**What you need to do:** The entries below must be repeated exactly. None may be skipped.

[[ Records supplied, beginning ]]

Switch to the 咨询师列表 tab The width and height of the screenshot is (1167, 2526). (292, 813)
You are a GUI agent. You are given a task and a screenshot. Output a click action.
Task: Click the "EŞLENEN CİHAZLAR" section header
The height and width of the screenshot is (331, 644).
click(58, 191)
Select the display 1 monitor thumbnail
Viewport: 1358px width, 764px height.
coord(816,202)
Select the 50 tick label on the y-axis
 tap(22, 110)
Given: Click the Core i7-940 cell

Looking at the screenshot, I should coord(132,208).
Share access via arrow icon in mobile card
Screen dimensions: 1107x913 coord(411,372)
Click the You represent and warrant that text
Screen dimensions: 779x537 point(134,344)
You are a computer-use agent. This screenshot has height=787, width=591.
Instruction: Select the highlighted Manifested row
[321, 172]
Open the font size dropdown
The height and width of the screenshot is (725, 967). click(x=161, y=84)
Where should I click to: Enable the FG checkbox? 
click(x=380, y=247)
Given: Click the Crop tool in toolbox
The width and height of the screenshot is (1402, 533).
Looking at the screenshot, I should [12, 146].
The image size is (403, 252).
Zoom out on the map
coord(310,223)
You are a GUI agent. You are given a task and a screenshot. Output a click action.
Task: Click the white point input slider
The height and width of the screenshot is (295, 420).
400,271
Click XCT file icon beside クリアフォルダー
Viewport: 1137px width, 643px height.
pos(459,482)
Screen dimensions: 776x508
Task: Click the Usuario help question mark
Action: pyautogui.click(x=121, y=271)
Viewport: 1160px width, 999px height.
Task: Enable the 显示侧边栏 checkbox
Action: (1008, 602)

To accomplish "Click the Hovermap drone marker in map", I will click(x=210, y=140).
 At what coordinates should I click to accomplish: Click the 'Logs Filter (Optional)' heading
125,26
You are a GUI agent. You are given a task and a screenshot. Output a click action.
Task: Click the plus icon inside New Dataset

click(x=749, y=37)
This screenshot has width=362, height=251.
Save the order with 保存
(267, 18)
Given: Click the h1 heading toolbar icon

[[ Records supplied, end ]]

**Answer section:**
Switch to the 咨询师列表 tab The width and height of the screenshot is (1167, 2526). (292, 813)
You are a GUI agent. You are given a task and a screenshot. Output a click action.
Task: Click the "EŞLENEN CİHAZLAR" section header
The height and width of the screenshot is (331, 644).
click(58, 191)
Select the display 1 monitor thumbnail
Viewport: 1358px width, 764px height.
coord(816,202)
Select the 50 tick label on the y-axis
 tap(22, 110)
Given: Click the Core i7-940 cell

Looking at the screenshot, I should coord(132,208).
Share access via arrow icon in mobile card
Screen dimensions: 1107x913 coord(411,372)
Click the You represent and warrant that text
Screen dimensions: 779x537 point(134,344)
You are a computer-use agent. This screenshot has height=787, width=591.
Instruction: Select the highlighted Manifested row
[321, 172]
Open the font size dropdown
The height and width of the screenshot is (725, 967). click(x=161, y=84)
Where should I click to: Enable the FG checkbox? 
click(x=380, y=247)
Given: Click the Crop tool in toolbox
The width and height of the screenshot is (1402, 533).
Looking at the screenshot, I should [12, 146].
The image size is (403, 252).
Zoom out on the map
coord(310,223)
You are a GUI agent. You are given a task and a screenshot. Output a click action.
Task: Click the white point input slider
The height and width of the screenshot is (295, 420).
400,271
Click XCT file icon beside クリアフォルダー
Viewport: 1137px width, 643px height.
pos(459,482)
Screen dimensions: 776x508
Task: Click the Usuario help question mark
Action: pyautogui.click(x=121, y=271)
Viewport: 1160px width, 999px height.
Task: Enable the 显示侧边栏 checkbox
Action: (1008, 602)

To accomplish "Click the Hovermap drone marker in map", I will click(x=210, y=140).
 At what coordinates should I click to accomplish: Click the 'Logs Filter (Optional)' heading
125,26
You are a GUI agent. You are given a task and a screenshot. Output a click action.
Task: Click the plus icon inside New Dataset

click(x=749, y=37)
This screenshot has width=362, height=251.
Save the order with 保存
(267, 18)
Given: Click the h1 heading toolbar icon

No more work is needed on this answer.